African Paradise Flycatchers by Willem


Here you have a couple of Africa's most stunning birds – Paradise Flycatchers, Terpsiphone viridis. Though called 'African Paradise Flycatcher', this species is in fact just one of several paradise flycatcher species occurring in Africa – albeit that it is indeed the most widely distributed of them all. What's more, it comes in a few different colour schemes. All have greyish underparts and bluish-grey crests, but they can have rich rufous-brown backs and tails, or white backs and tails, or rufous-and-white (typically, rufous back and outside tail, with white wing-stripes and central tail feathers). Only the adult males have the lengthened tails. Paradise flycatchers occur in savannah, woodland and moist forests. They're regulars in many well-vegetated suburban gardens as well!

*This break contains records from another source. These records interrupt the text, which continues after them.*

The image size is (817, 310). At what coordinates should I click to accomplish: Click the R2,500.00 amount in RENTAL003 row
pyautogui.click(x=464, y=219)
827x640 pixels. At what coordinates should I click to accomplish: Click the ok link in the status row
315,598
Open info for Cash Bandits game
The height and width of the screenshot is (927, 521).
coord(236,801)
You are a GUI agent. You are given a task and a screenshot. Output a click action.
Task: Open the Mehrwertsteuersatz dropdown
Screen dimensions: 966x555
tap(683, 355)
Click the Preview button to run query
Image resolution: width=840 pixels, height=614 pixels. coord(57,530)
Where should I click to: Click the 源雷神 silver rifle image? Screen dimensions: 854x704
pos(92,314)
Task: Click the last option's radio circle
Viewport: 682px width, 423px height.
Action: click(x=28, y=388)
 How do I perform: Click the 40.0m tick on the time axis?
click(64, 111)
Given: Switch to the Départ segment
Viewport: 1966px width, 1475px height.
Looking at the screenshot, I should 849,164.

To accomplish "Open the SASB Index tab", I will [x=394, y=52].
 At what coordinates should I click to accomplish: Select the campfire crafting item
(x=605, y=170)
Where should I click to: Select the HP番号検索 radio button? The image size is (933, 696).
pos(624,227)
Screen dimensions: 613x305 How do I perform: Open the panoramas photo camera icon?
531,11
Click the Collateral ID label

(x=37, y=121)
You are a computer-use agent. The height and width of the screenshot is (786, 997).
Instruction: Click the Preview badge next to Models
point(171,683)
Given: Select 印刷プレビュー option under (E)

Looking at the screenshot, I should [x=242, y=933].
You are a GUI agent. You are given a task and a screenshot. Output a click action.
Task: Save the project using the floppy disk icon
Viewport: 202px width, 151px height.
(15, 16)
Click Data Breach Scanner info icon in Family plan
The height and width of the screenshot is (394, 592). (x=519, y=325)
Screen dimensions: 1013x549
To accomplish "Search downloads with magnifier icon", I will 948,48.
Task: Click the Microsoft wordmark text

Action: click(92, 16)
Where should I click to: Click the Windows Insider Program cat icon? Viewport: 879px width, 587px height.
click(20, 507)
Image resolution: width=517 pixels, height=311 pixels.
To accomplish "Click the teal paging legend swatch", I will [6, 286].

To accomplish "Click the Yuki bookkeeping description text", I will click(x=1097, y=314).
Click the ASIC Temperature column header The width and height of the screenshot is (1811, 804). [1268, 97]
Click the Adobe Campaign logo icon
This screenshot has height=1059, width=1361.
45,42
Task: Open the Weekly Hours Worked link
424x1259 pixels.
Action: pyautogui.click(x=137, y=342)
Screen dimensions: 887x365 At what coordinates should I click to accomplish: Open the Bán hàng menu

Paradise flycatchers are a group that occurs in Africa and the warmer parts of Asia. They've also colonized islands such as Madagascar, the Mascarene Islands (where they accompanied the now-sadly-extinct dodos) and the Seychelles, where one of the rarest species is found. In Africa they occur mainly in forests, and about half the species have short tails, the others having lengthened central tail feathers. These birds, though called 'flycatchers', and having been classified in the large Old-world flycatcher family, the Muscicapidae, turns out to be not that closely related to proper flycatchers, now being classified in a new family, the Monarchidae or Monarch flycatchers.


Male paradise flycatchers, in the breeding season, are spectacular little birds. Out of the season they're still pretty, but lack the long tails. The male has a larger and brighter blue eye wattle than the female. Come breeding time, the central tail feathers of the male grow out, more than doubling his overall length. He parades this magnificent tail for the female, twirling and waving it like those female gymnasts do with their ribbons. He also utters a cheerful little song, a few zitting notes followed by a short, warbled phrase.


In South Africa, paradise flycatchers are mainly breeding visitors. Spring and Summer see them arriving, pairing up, displaying to each other and building their nests. These are charming, thimble-like little cups constructed of plant fibres plastered together with spider's web and decorated on the outside with bits of lichen. This doesn't seem to be much for the sake of camouflage, since paradise flycatcher nests are often very conspicuously placed. They're even more conspicuous if the male is sitting on the eggs, his long tail sticking out over the nest's edge and drooping down behind him. Male and female both incubate the one to four eggs. These hatch in about 13 days; the parents then feed the chicks, which fledge in another 11 or so days. Indeed, the flycatcher parents usually go on to raise a second brood, sometimes even a third, during the same season! It occasionally happens that a blissfully ignorant pair of paradise flycatchers raise the chick of a Diederik Cuckoo instead of their own.


After the breeding season, most of the flycatchers – adults and their now-grown offspring – depart for other climes. They're not master migrants, not heading for Europe and Asia, but merely move up into equatorial Africa, to escape the cool to cold winters we have here down south. But the southernmost group of paradise flycatchers only move a short distance northwards, mostly up the subtropical eastern coast and to the warm lowveld of northeastern South Africa, and into adjacent Zimbabwe and Mozambique.


Paradise flycatchers are agile fliers, and catch much of their insect food on the wing. But they also glean small insects off leaves. Outside the breeding season they will often join flocks of mixed species, accompanying warblers or bush shrikes or other birds on hunting parties. It is believed that these parties benefit from the presence of various different bird species with diverse hunting strategies; insects that escape from one bird get snatched by another.


These birds are bold and confiding; they're easy to approach, and actually make themselves conspicuous especially in the early breeding season. They often build their charming little nests close to houses and the males on the nests make for great photographs. The species is still common and by adapting to suburban gardens has even managed to extend its range into otherwise open, dry regions.